И все-таки они упорно продолжали экспериментировать. Им приходилось это делать: команда Мерценича уже имплантировала свои приборы многим людям — с немалыми усилиями и затратами. К тому же этим пациентам пока явно не светило ничего лучшего. Они страдали острой глухотой и были обречены существовать в невидимом конусе тишины, окруженном людьми, которые болтают, шутят, смеются. Они были исключены из этого мира. И они тоже не очень-то хотели, чтобы эксперименты прекращались. Поэтому они не собирались отказываться даже от столь несовершенных приборов. Так что импланты им не вынимали.

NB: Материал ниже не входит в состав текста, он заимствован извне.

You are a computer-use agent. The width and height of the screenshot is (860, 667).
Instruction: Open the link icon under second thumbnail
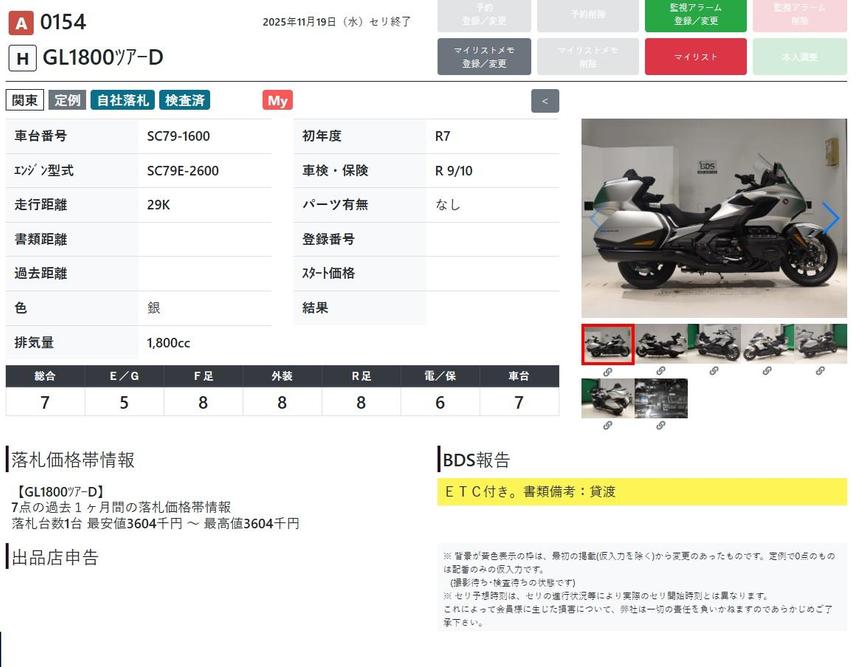click(x=661, y=371)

И очень хорошо, что не вынимали. Потому что через несколько месяцев стало происходить нечто поразительное.
Мерценич вспоминает первых пациентов, которые вначале отзывались о ситуации очень мрачно и были не особенно довольны прибором, но вдруг пришли на очередной плановый осмотр, так и лучась энтузиазмом:
— Теперь я начинаю всё понимать! Вот это да!

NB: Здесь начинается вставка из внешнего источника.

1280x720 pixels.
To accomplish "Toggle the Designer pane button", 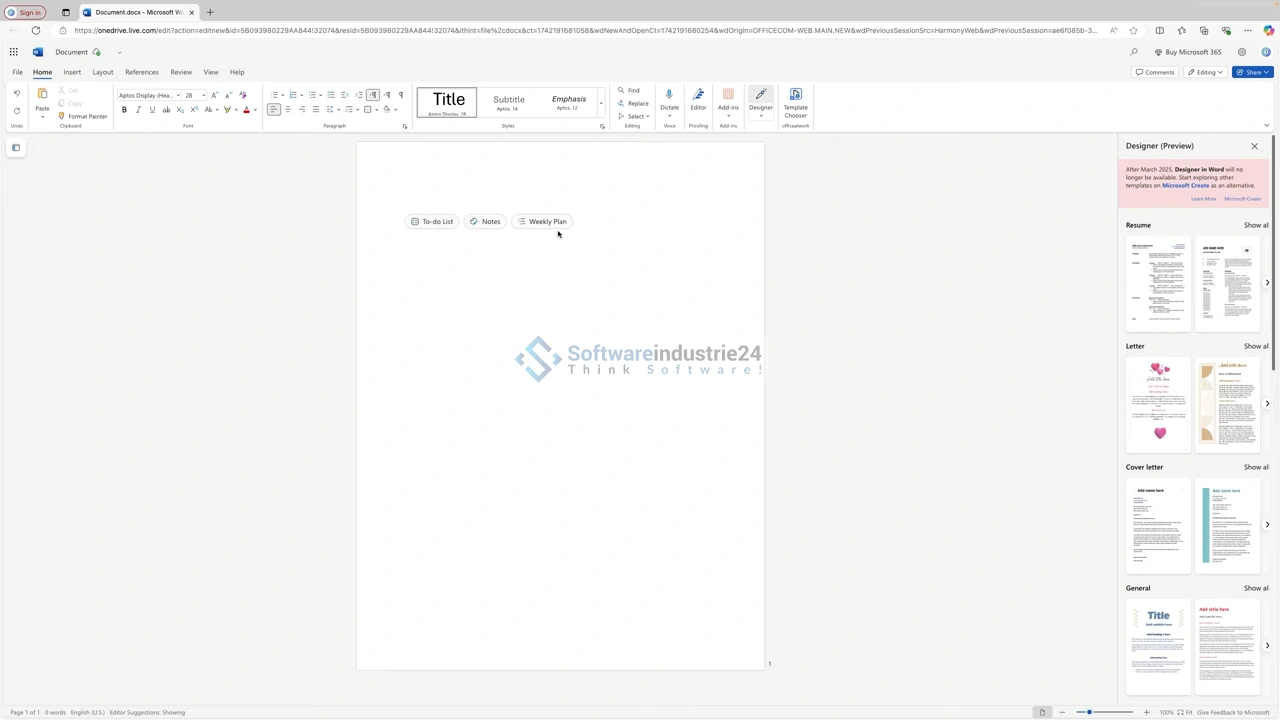I will coord(760,100).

Да, что-то явно происходило: тесты это подтвердили.
«За двух-трехнедельный период у них происходит это удивительное прояснение того, что они слышат, — вспоминает Мерценич. — Внезапно они показывают понимание [звуков] на сравнительно высоком уровне. Это было потрясающе».
А ведь приборы совершенно не изменились. Мерценич осознал, что изменился сам мозг пациентов. В то время Мерценич занимался не только проектом с кохлеарными имплантами: в своей лаборатории он активно изучал нейропластичность у обезьян. Но его все равно очень впечатлили эти результаты.
«Оказалось, что мозг способен взять информацию в виде этих грубых сигналов и превратить ее в новую форму понятной речи, — отмечает ученый. — Эти устройства работали лучше, чем мы себе воображали. Я просто не думал, что мозг может изменяться так масштабно».
Более того, вскоре Мерценич узнал, что исследователи из других групп, создающих кохлеарные импланты, получают сходные результаты, хотя эти его конкуренты использовали совершенно иные схемы кодирования и картины электрической активности.
Казалось, важнее всего не детали этой картины сигналов, идущих в мозг, а постоянство соответствия таких картин реальным данным о мире. Как мы уже упоминали, мозг — это, в сущности, очень сложная машина для распознавания узоров и закономерностей. Он динамичен и все время меняется, и он способен научиться ассоциировать определенные всплески электрических стимулов с определенными звуками и словами, предназначенными для представления каких-то идей окружающего мира. Мозг умеет проделывать это, даже когда подобные всплески и их сочетания гораздо грубее тех, которые порождаются природной аппаратурой нашего уха и вообще коренным образом отличаются от них. Хеббовское правило ассоциативного обучения (согласно которому те нейроны, которые вместе дают импульс, в конце концов завяжут между собой связь) оказалось гораздо более действенным и стойким, чем мог предположить даже сам Мерценич.
— Вы приделывали новый вход к естественной звуковой системе, ждали полгода — и мозг делал вид, что ему все равно, — замечает Мерценич. — Это было что-то невероятное.
* * *
Жарким летом 2006 г. Пэт Флетчер приехала в лабораторию Альваро Паскаля-Леоне на свои первые тестирования. Команда Паскаля-Леоне разместила ее в гостинице возле Медицинского центра Бет Израэль — Диконесс (предоставляющей ночлег и завтрак): именно в Центре исследователи намеревались проводить тесты.
Они пригласили и еще одного слепого испытуемого — Адама Шейбла (вместе с его женой Денизой). Пэт с Адамом уже общались через онлайновую площадку, специально созданную Мейером для того, чтобы знакомить друг с другом пользователей «vOICe», но здесь они впервые встретились лично. Пэт, Дениза и Адам каждое утро собирались в общей столовой своей уютной гостинички и обменивались историями, перед тем как отправиться на очередное тестирование.
За этим столом Адам рассказал Пэт, какой радостью для него стала возможность впервые «увидеть» лицо и волосы жены, как он любит просто «смотреть» на нее. Адам жил во Флориде, не так далеко от того места, где много лет назад с Пэт произошел несчастный случай. Адам описывал, как впервые, встав на морском берегу, смог «созерцать» величественный сторожевой корабль, скользящий по чистым водам залива. Пэт легко могла себе представить эту картину. Она помнила парусные яхты и то, как их паруса трепещут на ветру: в свое время она видела это, еще будучи зрячей. Она их обожала.
Пэт понимающе закивала, когда Адам поведал ей, как впервые различил бугорки на чипсах. Она невольно засмеялась, когда он описал, как странно и удивительно для него было увидеть пар, поднимающийся над кофейной чашкой.
«Я об этом не задумывалась, ведь я привыкла видеть пар над кофе! — замечает она. — А представьте, что вы никогда прежде этого не видели».